The Department of Energy is seeking another five-year certification from the Environmental Protection Agency for its Waste Isolation Pilot Plant near Carlsbad, N.M.
The WIPP Land Withdrawal Act requires DOE to seek recertification every five years to ensure the site’s compliance with federal radioactive waste disposal requirements, according to an executive summary of the application. The package provides new data on the underground repository, its waste inventory, and key changes since the last update. The site was first certified for permanent disposal of transuranic waste in 1998.
The Environmental Protection Agency can “modify, revise, or suspend” the certification, EPA supervisory environmental scientist Thomas Peake said Tuesday during a two-day meeting in Washington, D.C., of the National Academies’ Nuclear and Radiation Studies Board.
The EPA has six months to take action after it decides the application is complete, Peake said. The National Academies panel is weighing the viability of DOE’s conceptual plans for disposing of surplus plutonium at WIPP under the U.S.-Russian 2000 Plutonium Management and Disposition Agreement.
The application before the EPA does not include a DOE plan for how WIPP would accommodate 34 metric tons of surplus plutonium, diluted and downblended into TRU waste. The Energy Department is pursuing “dilute and dispose” after last year canceling the Mixed Oxide Fuel Fabrication Facility at the Savannah River Site in South Carolina, which would have turned the material into nuclear reactor fuel.
This EPA is looking at DOE plans for a new ventilation shaft, along with additional waste-storage panels beyond the 10 already planned, Peake said. The EPA is looking at those plans as part of its recertification review.
The Energy Department filed its last application for WIPP in March 2014, the month after an underground radiation release forced the facility offline for about three years. The WIPP facility eventually received the recertification.
- - - -
:: WORK REQUIRED ::
List every year written as a four-digit number in the article above on the WIPP recertification, in the order each first appears.
- - - -
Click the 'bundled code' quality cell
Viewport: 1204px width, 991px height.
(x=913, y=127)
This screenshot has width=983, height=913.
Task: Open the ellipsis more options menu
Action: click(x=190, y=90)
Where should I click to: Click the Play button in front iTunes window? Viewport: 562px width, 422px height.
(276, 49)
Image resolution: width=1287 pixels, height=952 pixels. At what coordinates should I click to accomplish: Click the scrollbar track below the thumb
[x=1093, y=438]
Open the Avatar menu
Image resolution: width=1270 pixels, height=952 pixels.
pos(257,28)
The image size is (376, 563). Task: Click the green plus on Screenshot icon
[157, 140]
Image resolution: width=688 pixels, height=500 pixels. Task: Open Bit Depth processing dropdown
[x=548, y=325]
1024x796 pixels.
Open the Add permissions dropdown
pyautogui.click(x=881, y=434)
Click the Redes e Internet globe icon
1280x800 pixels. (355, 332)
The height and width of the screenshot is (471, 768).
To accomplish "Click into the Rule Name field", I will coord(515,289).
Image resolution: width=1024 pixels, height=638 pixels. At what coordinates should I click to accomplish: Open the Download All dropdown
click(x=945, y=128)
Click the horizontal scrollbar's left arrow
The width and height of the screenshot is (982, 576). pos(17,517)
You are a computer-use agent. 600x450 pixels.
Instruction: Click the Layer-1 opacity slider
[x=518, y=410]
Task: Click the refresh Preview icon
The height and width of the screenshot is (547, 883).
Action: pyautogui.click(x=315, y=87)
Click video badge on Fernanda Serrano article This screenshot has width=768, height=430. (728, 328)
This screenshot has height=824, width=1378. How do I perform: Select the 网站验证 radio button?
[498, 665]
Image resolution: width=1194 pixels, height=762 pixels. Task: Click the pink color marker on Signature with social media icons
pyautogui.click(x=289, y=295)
- - - -
:: TASK OUTPUT ::
1998, 2000, 2014